Congrats! Looking forward to seeing pix!! Jane


----------



## mckennasedona (Feb 20, 2007)

What a great New Year's present to yourself. Congratulations on your new puppy.


----------



## Leslie (Feb 28, 2007)

What a wonderful way to begin the new year! Congratulations!


----------



## MopTop Havanese (Sep 25, 2006)

Congrats- Who are you getting him from?
You will have to bring him over for a playdate!


----------



## Mom2Izzo (Jul 1, 2009)

Welcome to the forum! Can't wait to see your new baby!


----------



## Maxmom (Jul 22, 2008)

My Cooper says hello to your Cooper!

Welcome to the forum. Make sure you have fresh batteries in your camera on Saturday! We will be waiting with baited breath!


----------



## Jen50 (Dec 5, 2009)

CONGRATULATIONS!!! I have owned Golden Retrievers over the years and never thought I would have a "small dog". Now I have two Havanese and will never own anything else! I love them! Now I want another puppy! You really are starting of the New Year right!


----------



## Cristina76 (Jan 7, 2007)

Thank you Everyone!!!

I am so excited... I will take pic's for sure.. 

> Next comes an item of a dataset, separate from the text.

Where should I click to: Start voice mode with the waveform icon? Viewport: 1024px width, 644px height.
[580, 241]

And thank you about the comment About my Cooper... He is a cutie.... Not sure where he got his ears.. LOL... And It's Awesome there's another Cooper on here!!!  anyway I will try to get the pics up as soon as possible.. can you put more than one pic on here???? If so how??

Thanks again everyone for being so welcoming and being Excited for me!!!!


~Cristina~

p.s Sorry I missed some questions.. LoL

No I haven't picked out a name yet.. I have a listed started though.. He's a rescued puppy. His mom and litter mates were left in a Repo House. He's a cutie!!!!!!!


----------



## lfung5 (Jun 30, 2007)

Can't wait to see pictures! Good luck tomorrow.


----------



## waybrook (Sep 13, 2009)

He's a lucky boy to be rescued! Good luck and be sure to post lots of great pics of the new baby!


----------



## Scooter's Family (May 23, 2008)

There are too many of you in CA, you guys need to spread out so we can have more Havs in the southeast!!!

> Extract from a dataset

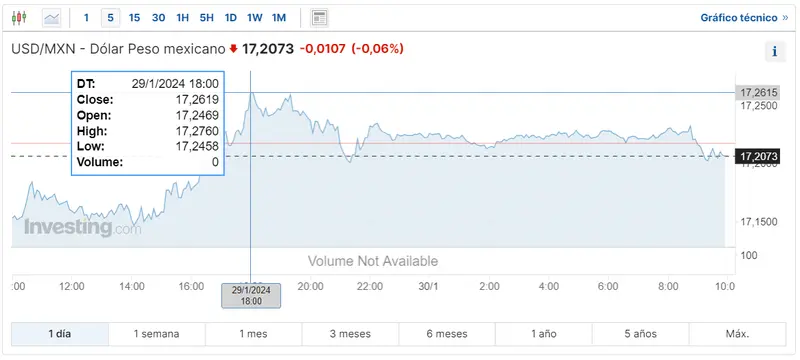800x360 pixels.
Task: Select the 5 minute interval
Action: 110,18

I can't wait to see pics of the new baby!!!


----------



## Tritia (Nov 17, 2007)

Welcome! From another Cooper owner


----------



## Maxmom (Jul 22, 2008)

Where are the pictures? hoto:


----------



## mintchip (Apr 19, 2007)

Scooter's Family said:


> There are too many of you in CA, you guys need to spread out so we can have more Havs in the southeast!!!
> 
> I can't wait to see pics of the new baby!!!


 Ann come out west!!!
Congratulations! Looking forward to photos.opcorn:


----------



## Flynn Gentry-Taylor (Jan 17, 2008)

Cristina76 said:


> Thank you Everyone!!!
> 
> I am so excited... I will take pic's for sure..
> 
> ...


Is he just a baby? Hopefully the Mom and others got good homes too! Can't wait to see the photos. I am a Realtor, so far have not had any Havs left behind, but lots of cats and other types of dogs, it is sad.


----------



## Cristina76 (Jan 7, 2007)

So I'm bummed out...:Cry: . Didnt get to take him home today.. Looks like Next Sat is the day... 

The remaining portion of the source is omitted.